§ **Aim of the exercise**
Return the listing below character for character.

§ **Information provided**
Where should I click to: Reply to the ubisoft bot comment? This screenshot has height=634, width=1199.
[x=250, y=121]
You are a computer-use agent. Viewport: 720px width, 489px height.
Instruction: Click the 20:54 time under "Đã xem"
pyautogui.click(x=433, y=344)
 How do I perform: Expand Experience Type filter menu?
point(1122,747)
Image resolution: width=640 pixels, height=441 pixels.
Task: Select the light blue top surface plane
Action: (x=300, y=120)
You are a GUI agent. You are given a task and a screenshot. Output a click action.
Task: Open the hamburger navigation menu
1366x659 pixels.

§ **Answer to this exercise**
Where should I click to: Reply to the ubisoft bot comment? This screenshot has height=634, width=1199.
[x=250, y=121]
You are a computer-use agent. Viewport: 720px width, 489px height.
Instruction: Click the 20:54 time under "Đã xem"
pyautogui.click(x=433, y=344)
 How do I perform: Expand Experience Type filter menu?
point(1122,747)
Image resolution: width=640 pixels, height=441 pixels.
Task: Select the light blue top surface plane
Action: (x=300, y=120)
You are a GUI agent. You are given a task and a screenshot. Output a click action.
Task: Open the hamburger navigation menu
1366x659 pixels.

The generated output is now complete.